Les Juifs ont un statut spécial d'intermédiaires entre le sultan et les puissances étrangères, obligées d'installer à Essaouira une Maison consulaire ; il y en a jusque dix dans la Kasbah. On les appelle les « négociants du roi » ou les « représentants consulaires ». Ils ont, par exemple, le monopole de la vente du blé aux chrétiens, celle-ci étant interdite aux musulmans.
Mogador est bombardée et prise le 15 août 1844 par les Français.

La ville nouvelle :
En 1764, le sultan Mohammed ben Abdellah décide d'installer à Essaouira sa base navale, d'où les corsaires iront punir les habitants d'Agadir en révolte contre son autorité. Il fait appel à Théodore Cornut, un architecte français à la solde des Britanniques de Gibraltar. Le sultan le reçoit avec tous les honneurs dus à un grand artiste et lui confie la réalisation de la nouvelle ville « au milieu du sable et du vent, là où il n'y avait rien ». Cornut l'Avignonnais, disciple de Vauban, et qui avait été employé par Louis XV à la construction des fortifications du Roussillon, travailla trois ans à édifier le port et la kasbah, dont le plan original est conservé à la Bibliothèque nationale de France à Paris. Il semblerait que la seconde ceinture de remparts et la médina aient été dessinées bien après le départ de Cornut. Le sultan n'avait pas souhaité prolonger leur collaboration, reprochant aux Français d'être trop chers et d'avoir travaillé pour l'ennemi britannique. Avec son plan très régulier, la ville mérite bien son nom actuel d'Es Saouira, qui signifie « la Bien-Dessinée ».

Période contemporaine :
L'importance d'Essaouira n'a cessé de croître jusqu'à la première moitié du XIXe siècle, et la ville connut une formidable prospérité grâce à l'importante communauté juive. On y compta jusqu'à 17 000 Juifs pour à peine 10 000 musulmans. La bourgeoisie marocaine accourt y acheter des bijoux. On l'a longtemps surnommé le port de Tombouctou, car les caravanes chargées d'or, d'épices et d'esclaves venues d'Afrique subsaharienne y sont alors négociées et le commerce y est florissant. Mais la plupart des Juifs partent après la guerre des Six Jours. Aujourd'hui, il n'y subsiste que quelques familles juives.
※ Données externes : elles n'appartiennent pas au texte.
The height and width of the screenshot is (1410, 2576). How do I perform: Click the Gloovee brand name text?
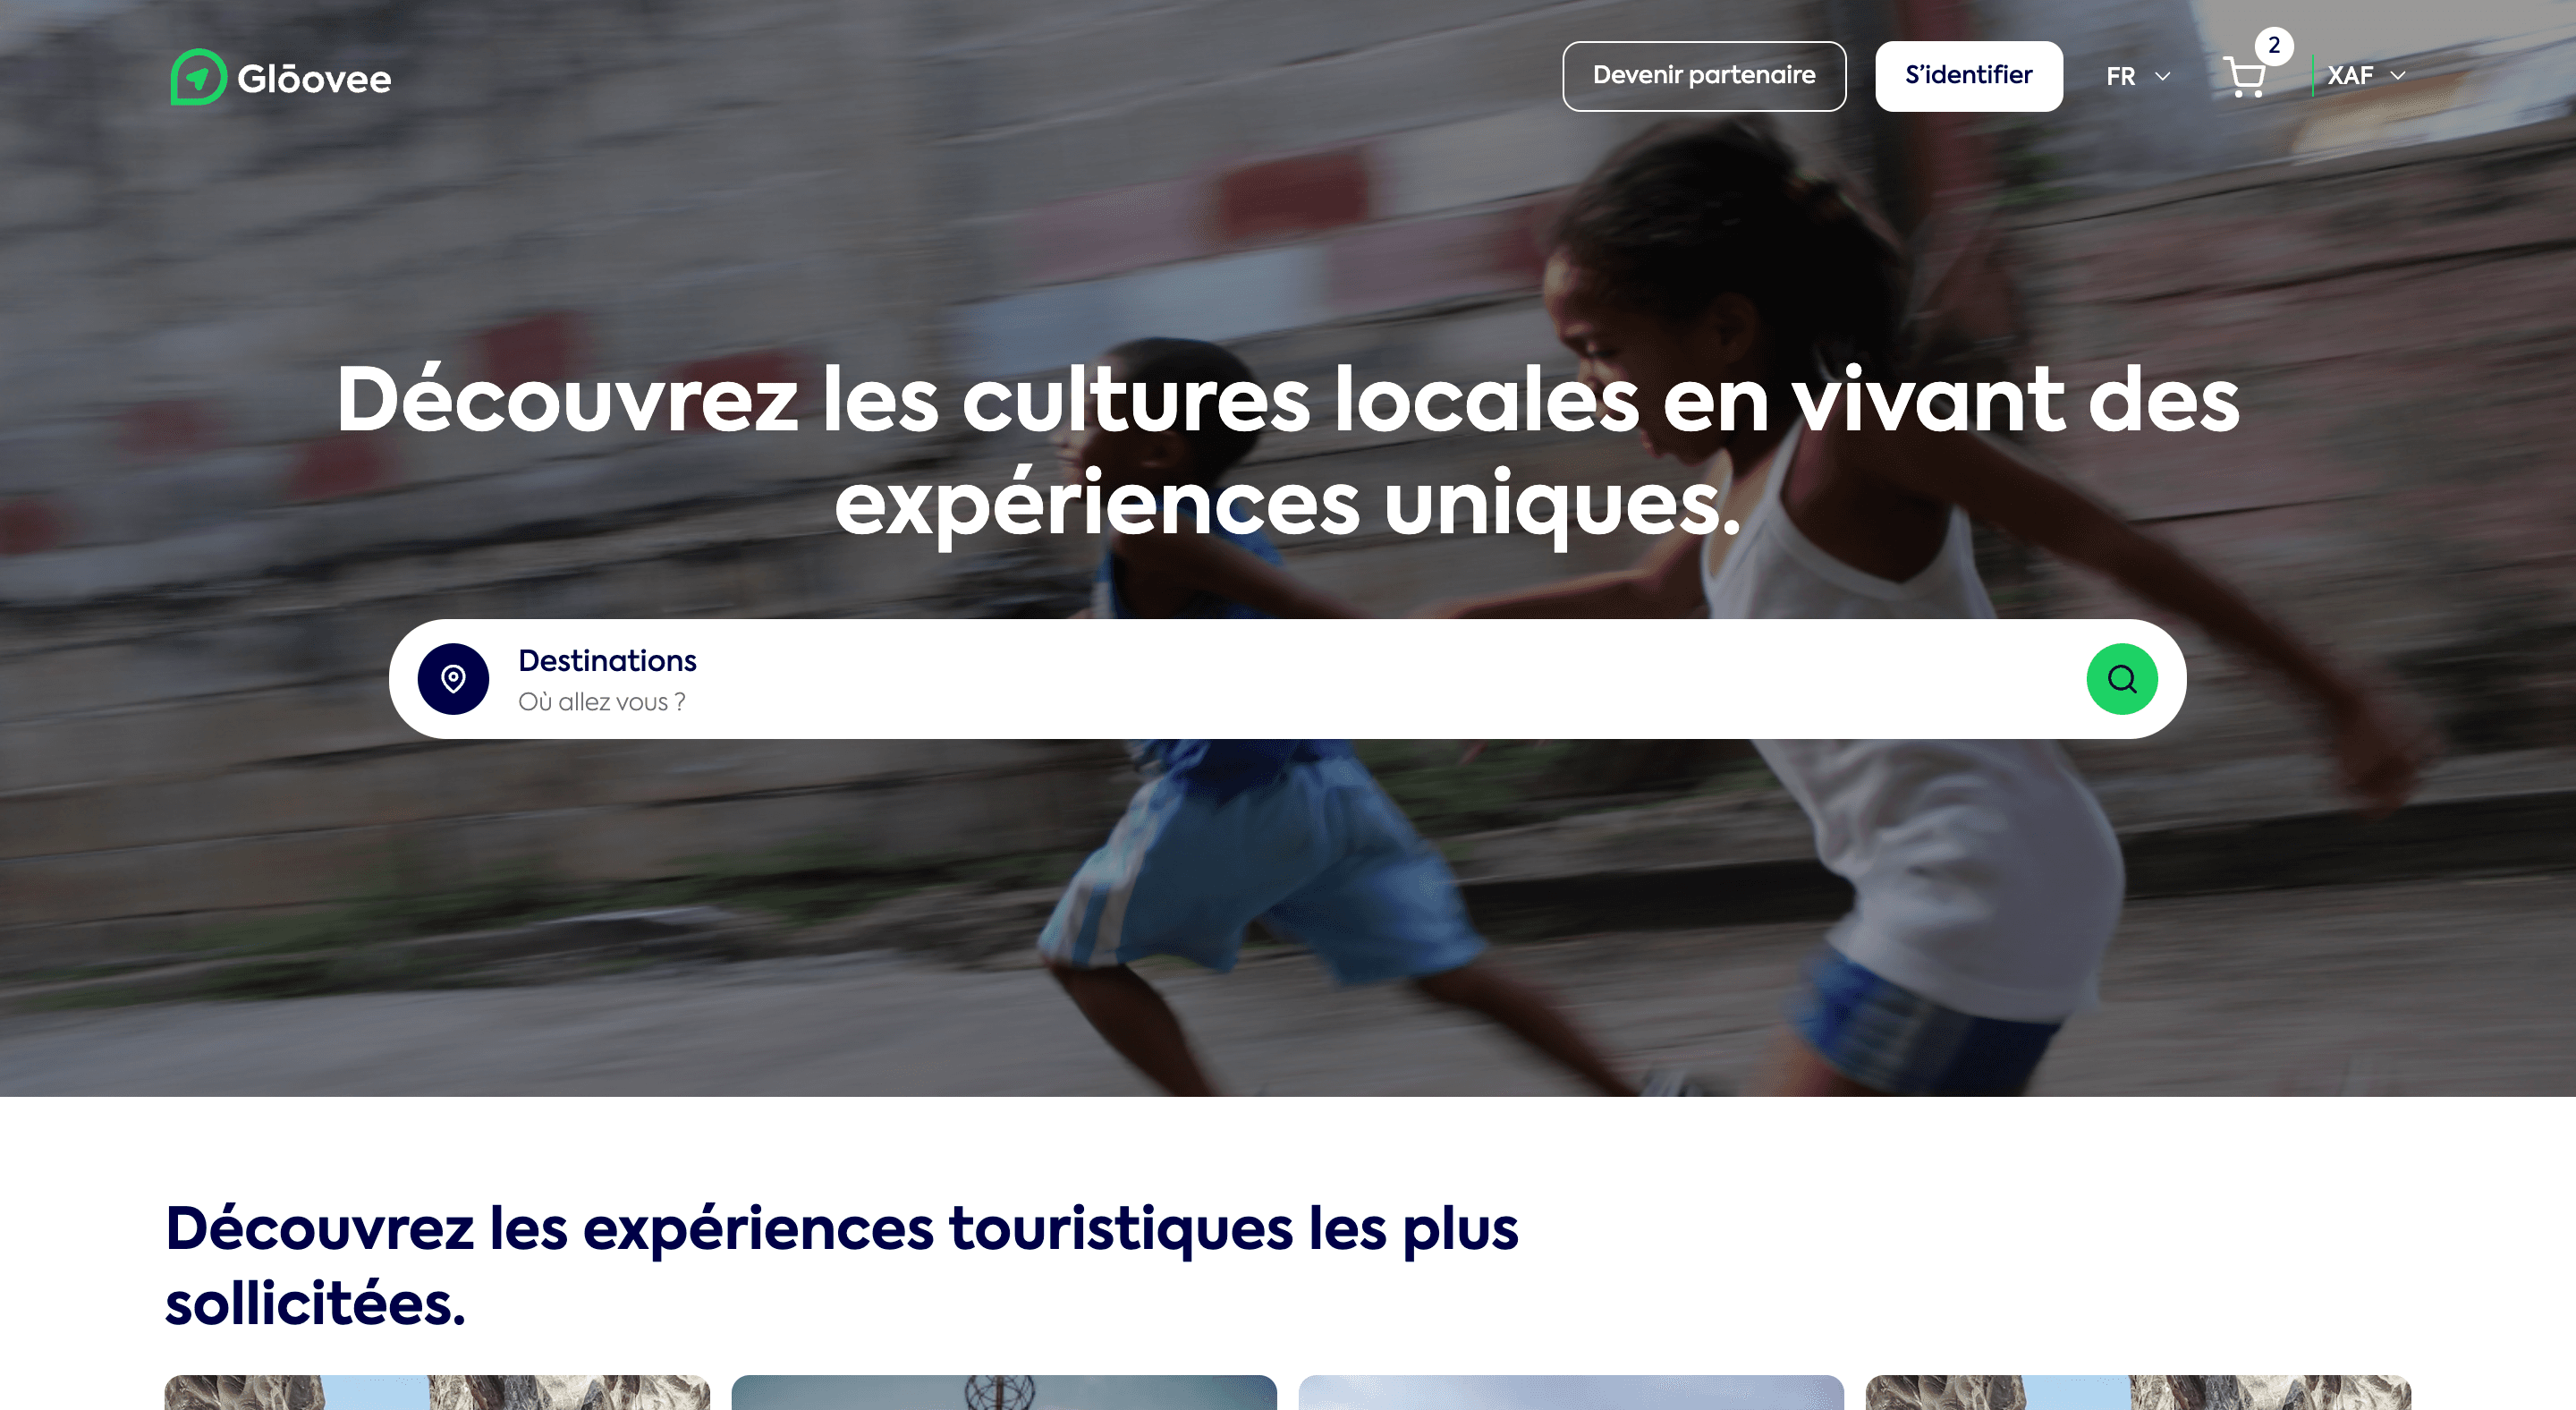314,78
Pendant des années, c'est le seul port marocain ouvert au commerce extérieur. Mais le déclin commence avec le protectorat français et le développement d'autres ports (Casablanca, Tanger, Agadir). Handicapée par ses eaux peu profondes et ne pouvant pas recevoir les gros bateaux modernes, la ville connaît cependant une renaissance spectaculaire depuis le début des années 1990, renaissance due essentiellement au tourisme mais aussi à sa vocation culturelle.
Essaouira est aujourd'hui le chef-lieu d'une province de 500 000 habitants, pour la plupart agriculteurs. La ville est liée par une opération de coopération avec Saint-Malo, sous l'égide de l'UNESCO. Elle est aussi jumelée avec La Rochelle.